Job Overview
The Staff Engineer - SRE will be the technical leader of the global Site Reliability Engineering (SRE) team, driving the vision, strategy, and execution plan for the function. This role is critical in defining and implementing best practices for system reliability, scalability, and performance across the technical organization.
As a key member of the engineering leadership team, the Staff Engineer will work closely with Infrastructure, Engineering, and Product teams to develop highly resilient, observable, and automated solutions that enhance system availability and efficiency. The ideal candidate will bring deep technical expertise, strong problem-solving skills, and a passion for reliability engineering.Job Description and Requirements
Job Responsibilities
- Participation in defining and leading the SRE vision and strategy, ensuring alignment with business objectives and engineering priorities.
- Architect, implement, and advocate for best-in-class reliability, observability, and scalability practices across the platform.
- Lead and execute resilience strategy across engineering teams by defining best practices for building fault-tolerant, highly available systems, and ensuring robust validation through multiple forms of resilience testing.
- Build and scale automated failure detection and remediation mechanisms including AI/ML powered solutions.
- Participate in improving Service Level Objectives (SLOs), Service Level Indicators (SLIs), and error budgets to enhance system reliability.
- Support root cause analysis (RCA) investigations, drive corrective actions, and advocate for a blameless postmortem culture.
- Influence and mentor engineering teams on SRE principles, DevOps culture, and best practices.
- Stay ahead of industry trends, adopting new tools, frameworks, and methodologies to continually improve system reliability.
Preferred Qualifications
- 8+ years of experience in software engineering or site reliability engineering.
- 4+ years of experience in designing and operating distributed systems at scale, with in-depth knowledge of failure modes, cascading failures, and mitigation patterns.
-
Proven expertise in designing and operating large-scale distributed systems in Azure or other public cloud.
- Strong programming skills in languages such as Python, Go, Java or .Net.
- In-depth technical understanding and experience with at least two of the following DevOps platforms: GitHub, Azure DevOps, GitLab, or Jenkins.

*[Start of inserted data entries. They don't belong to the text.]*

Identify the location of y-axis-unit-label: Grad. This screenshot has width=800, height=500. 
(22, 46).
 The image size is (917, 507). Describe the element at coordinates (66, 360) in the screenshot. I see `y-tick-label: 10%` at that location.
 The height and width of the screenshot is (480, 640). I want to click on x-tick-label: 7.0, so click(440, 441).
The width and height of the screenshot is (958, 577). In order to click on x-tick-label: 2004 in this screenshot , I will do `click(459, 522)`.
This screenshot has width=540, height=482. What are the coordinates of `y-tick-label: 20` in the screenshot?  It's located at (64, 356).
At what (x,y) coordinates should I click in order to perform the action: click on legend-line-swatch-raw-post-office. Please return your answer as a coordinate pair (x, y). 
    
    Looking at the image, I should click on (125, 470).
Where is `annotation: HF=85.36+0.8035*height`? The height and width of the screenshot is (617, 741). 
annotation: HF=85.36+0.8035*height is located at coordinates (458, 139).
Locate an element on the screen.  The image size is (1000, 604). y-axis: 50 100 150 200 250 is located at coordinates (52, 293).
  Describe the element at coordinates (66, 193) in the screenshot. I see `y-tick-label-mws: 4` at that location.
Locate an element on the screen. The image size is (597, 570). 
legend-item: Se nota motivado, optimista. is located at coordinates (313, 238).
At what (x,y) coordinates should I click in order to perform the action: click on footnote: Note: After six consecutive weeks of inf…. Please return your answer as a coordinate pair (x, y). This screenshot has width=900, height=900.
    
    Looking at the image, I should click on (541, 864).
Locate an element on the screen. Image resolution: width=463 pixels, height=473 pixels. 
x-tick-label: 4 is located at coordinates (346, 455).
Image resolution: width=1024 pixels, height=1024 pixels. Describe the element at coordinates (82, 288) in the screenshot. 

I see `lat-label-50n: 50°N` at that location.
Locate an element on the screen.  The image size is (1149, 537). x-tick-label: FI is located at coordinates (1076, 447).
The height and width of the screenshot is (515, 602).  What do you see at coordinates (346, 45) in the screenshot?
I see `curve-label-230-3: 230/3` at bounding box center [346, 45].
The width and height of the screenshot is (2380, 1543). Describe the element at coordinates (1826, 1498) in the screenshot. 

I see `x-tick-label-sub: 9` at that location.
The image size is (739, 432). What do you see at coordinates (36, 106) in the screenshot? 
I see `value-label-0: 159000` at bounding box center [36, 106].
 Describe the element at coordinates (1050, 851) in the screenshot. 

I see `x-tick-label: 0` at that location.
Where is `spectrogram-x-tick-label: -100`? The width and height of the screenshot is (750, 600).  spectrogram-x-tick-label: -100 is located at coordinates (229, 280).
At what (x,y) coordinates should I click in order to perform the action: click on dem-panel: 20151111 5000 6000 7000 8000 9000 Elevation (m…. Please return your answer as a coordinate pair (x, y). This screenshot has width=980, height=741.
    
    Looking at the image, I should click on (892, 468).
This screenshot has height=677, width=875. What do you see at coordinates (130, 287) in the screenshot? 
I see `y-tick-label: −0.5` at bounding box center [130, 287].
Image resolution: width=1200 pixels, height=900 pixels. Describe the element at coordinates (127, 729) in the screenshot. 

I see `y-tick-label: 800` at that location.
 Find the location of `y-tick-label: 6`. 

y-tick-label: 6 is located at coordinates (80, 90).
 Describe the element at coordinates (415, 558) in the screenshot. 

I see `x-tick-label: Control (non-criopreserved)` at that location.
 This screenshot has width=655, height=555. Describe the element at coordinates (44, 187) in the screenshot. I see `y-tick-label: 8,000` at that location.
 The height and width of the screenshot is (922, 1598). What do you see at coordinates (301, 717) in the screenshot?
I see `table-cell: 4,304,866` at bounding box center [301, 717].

- Hands-on experience with observability tools (e.g., Prometheus, Grafana, OpenTelemetry, Datadog, or New Relic).
- Hands on experience with AIOps tools, (e.g. Big Panda, Keep, Dynatrace) would be an aset.
- Hands-on experience with modern chaos testing tools.
- Experience working in global, high-availability SaaS environments.
- Proficient in conducting and communicating evaluation and selection processes.
- Experience implementing redundancy and disaster recovery scenarios.
- Excellent teamwork and cross-group collaboration skills.
- Ability to collaborate with both technical and business professionals.
- Hands-on experience with Agile Project Development Methodologies.
- Experience delivering complex technical solutions.
- Excellent problem-solving, analytical, and communication skills.
- Previous experience in leading or mentoring engineers in a reliability-focused capacity.
Competencies and Skills
- Technical Leadership – Ability to set technical direction and drive cross-functional collaboration.
- Systems Thinking – Strong grasp of distributed systems, networking, and cloud architectures.
- Automation-First Mindset – Commitment to reducing toil through scripting and automation.
- Reliability Engineering – Expertise in SLOs, SLIs, error budgets, and high-availability architectures.
- Incident Management & Postmortems – Experience in handling production incidents and driving continuous improvement.
- Observability & Monitoring – Deep understanding of logging, monitoring, and alerting best practices.
- Practical knowledge of data structures and modern data engines.
- Collaboration & Communication – Ability to work across teams, influence stakeholders, and advocate for reliability improvements.
- Mentorship & Coaching – Passion for mentoring engineers and building an SRE culture within the organization.
Relativity is committed to competitive, fair, and equitable compensation practices.
This position is eligible for total compensation which includes a competitive base salary, an annual performance bonus, and long-term incentives.
The expected salary range for this role is between following values:
300 000 and 450 000PLNThe final offered salary will be based on several factors, including but not limited to the candidate's depth of experience, skill set, qualifications, and internal pay equity. Hiring at the top end of the range would not be typical, to allow for future meaningful salary growth in this position.